Staff at the Central Association for the Blind and Visually Impaired work hard every day to help people live more independently. They also hope America will be more independent when it comes to manufacturing.
"We're trying to do our part, as small as it is, in a big sea of a lot of people doing a lot of good work," said CABVI President and CEO Ed Welsh.
But really, there's nothing small about the not-for-profit's work.
Welsh is proud of their manufacturing division, Central Industries.
"We sell tens of millions dollars worth of gloves to New York Health and Hospitals. We also supply all the gloves for TSA," he said.
Senator Kirsten Gillibrand is appreciative, too, and wishes for more American-based work.
"We don't want to be beholden to China for anything we need during a pandemic. We've really found that we have a lack in our supply chain for allowing America to buy American," she said.

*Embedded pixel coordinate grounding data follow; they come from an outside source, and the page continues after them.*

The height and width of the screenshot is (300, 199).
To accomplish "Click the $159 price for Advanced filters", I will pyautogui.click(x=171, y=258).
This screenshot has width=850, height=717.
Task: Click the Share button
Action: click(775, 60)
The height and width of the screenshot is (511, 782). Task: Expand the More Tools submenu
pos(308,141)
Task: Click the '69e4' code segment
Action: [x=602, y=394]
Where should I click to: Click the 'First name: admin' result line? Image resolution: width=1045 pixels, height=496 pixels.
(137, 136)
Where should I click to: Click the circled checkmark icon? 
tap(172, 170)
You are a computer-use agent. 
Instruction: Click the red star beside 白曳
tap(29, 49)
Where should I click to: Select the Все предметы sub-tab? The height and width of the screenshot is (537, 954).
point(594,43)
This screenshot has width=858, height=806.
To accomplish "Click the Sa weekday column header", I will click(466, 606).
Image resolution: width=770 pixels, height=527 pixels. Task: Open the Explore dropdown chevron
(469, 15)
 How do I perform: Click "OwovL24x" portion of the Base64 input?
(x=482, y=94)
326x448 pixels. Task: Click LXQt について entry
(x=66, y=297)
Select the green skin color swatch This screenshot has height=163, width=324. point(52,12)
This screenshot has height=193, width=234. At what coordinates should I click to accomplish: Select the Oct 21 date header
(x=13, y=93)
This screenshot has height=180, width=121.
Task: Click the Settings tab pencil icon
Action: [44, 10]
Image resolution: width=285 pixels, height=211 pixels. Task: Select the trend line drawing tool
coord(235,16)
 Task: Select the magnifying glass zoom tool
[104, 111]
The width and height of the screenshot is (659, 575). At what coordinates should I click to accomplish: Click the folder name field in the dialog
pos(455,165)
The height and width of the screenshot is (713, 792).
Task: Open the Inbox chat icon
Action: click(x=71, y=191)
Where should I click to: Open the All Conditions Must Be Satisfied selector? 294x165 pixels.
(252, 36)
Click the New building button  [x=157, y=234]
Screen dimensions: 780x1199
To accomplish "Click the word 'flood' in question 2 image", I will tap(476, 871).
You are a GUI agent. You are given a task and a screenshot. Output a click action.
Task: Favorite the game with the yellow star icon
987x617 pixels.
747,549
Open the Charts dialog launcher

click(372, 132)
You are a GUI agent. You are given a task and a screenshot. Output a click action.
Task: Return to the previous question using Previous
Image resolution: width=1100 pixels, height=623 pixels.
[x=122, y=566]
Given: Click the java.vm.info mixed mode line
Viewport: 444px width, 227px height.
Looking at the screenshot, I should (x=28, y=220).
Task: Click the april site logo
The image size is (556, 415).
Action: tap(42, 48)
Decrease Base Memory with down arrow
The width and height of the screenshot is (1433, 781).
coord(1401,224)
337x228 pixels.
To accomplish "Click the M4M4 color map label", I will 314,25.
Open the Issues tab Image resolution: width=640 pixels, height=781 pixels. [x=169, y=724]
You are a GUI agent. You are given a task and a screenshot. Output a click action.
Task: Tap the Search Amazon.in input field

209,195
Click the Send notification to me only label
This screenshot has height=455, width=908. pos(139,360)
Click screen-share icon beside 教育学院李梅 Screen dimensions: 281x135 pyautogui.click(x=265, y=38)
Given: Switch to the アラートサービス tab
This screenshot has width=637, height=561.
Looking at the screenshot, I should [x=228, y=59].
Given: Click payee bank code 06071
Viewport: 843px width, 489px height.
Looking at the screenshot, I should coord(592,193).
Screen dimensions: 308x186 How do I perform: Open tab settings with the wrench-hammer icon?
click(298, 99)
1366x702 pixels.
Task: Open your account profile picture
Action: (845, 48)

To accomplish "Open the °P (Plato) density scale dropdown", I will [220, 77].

She wants $15 billion of funding for workforce training infrastructure, and hopes the End Outsourcing Act is included in the next coronavirus relief package.
"We need to re-work the system so that companies are rewarded for bringing jobs back to America," said Gillibrand.
"It would shorten that supply chain a great deal so we can be more on-time with delivery," said Welsh. "Right now, we have to plan three months ahead. That's been difficult. In normal times, that's not easy, but under these circumstances, it's been challenging."
The End Outsourcing Act would prohibit outsourcing companies from using federal tax incentives, and offer a 20-percent tax credit for companies bringing jobs back to the U.S.